|Amelie Gallery, Beijing, China
Opening: May, 5th, 15:00pm
Artists: Cui Yanwei, Tan Jun, Huang Liyan, Zhu Zhengming
Curator: Tony Chang
The individual aesthetic “tastes” of the artist are the most fundamental personalizing element in artistic creation, the thrust behind the pursuit of spirituality in painting. Painting in China has passed the phase of studying the techniques and styles of the Western masters, and the waves of passion for isms and schools have begun to recede. Meanwhile, currents are beginning to flow towards the placement of conceptuality over technique in painting. The artists of this exhibition, Cui Yanwei, Tan Jun, Huang Liyan and Zhu Zhengming are staunch in their faith that “Painting is an extreme sport, a difficult ascent with no end (Tan Jun’s words).” Their works do not wallow in conceptual gimmicks or the painterly tricks of ink and brush but directly paint doubts about the self and the essence of humanity. Their independent stylized creations express unique individual tastes, weaving a secretive atmosphere with the traditions of ancient Chinese painting, calling to mind the highly individual literati painters of old, such as the dignified and understated Ni Yunlin, the outlandish yet elegant Chen Laolian or the aloof and solitary Bada Shanren.

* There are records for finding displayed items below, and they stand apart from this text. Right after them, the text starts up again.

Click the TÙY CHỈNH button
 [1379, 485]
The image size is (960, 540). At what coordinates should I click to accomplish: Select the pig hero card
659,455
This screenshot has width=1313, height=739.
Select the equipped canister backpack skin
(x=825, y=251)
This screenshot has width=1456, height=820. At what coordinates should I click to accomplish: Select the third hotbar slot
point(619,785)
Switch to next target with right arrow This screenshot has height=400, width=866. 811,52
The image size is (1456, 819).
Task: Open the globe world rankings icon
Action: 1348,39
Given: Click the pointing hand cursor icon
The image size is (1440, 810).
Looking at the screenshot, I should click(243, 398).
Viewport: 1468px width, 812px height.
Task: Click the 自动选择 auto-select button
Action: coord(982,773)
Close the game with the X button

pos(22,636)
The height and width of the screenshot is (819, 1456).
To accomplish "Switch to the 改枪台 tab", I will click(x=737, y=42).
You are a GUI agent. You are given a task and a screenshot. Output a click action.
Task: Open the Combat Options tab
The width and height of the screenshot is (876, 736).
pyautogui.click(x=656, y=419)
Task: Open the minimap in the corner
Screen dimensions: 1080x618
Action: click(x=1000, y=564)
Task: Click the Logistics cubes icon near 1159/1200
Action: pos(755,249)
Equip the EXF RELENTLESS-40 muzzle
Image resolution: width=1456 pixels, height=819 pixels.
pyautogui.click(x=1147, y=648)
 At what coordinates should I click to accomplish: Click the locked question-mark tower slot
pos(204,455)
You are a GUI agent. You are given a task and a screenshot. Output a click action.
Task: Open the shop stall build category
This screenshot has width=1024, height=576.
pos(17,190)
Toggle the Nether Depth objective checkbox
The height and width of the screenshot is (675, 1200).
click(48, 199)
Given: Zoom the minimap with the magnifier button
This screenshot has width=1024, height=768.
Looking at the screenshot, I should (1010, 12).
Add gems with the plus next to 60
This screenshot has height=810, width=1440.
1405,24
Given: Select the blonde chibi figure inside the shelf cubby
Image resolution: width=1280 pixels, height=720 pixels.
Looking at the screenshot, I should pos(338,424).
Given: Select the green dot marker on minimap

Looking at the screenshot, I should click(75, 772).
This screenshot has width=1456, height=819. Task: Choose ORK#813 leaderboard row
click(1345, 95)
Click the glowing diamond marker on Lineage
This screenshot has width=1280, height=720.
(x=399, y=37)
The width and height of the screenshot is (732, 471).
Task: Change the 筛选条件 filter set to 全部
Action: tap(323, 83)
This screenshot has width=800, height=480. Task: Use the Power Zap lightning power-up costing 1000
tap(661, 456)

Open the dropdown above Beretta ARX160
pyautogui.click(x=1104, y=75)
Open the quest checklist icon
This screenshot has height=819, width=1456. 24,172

Immanuel Kant once researched the intricate relationship between aesthetics and taste, concluding that taste is both personal and beyond reasoning, and that there is no universally applicable standard for taste. In the realm of oriental art, “taste” is similar to the concept of “pin” emphasized by ancient calligraphers and painters, as in the four classes of “pin” or taste emphasized by Zhu Jingxuan in Famous Paintings of the Tang Dynasty: the “shen,” or spiritual aspect, “miao,” or inspiration, “neng,” or capabilities, and “yi,” or the reclusive spirit, all attributes connected to the level of painting or the artist’s inclinations. For painting, “taste” is the fusion of multiple visual elements, expressed in the brushwork, colors, materials, texture, composition and form, and connected to the artist’s life experiences and cultural accumulation. On the other hand, taste seems to be innate, almost a destiny, abstract and difficult to put into words, existing within the artwork in a present yet invisible state, like stars shining from the bottom of a deep pond, muted yet profound.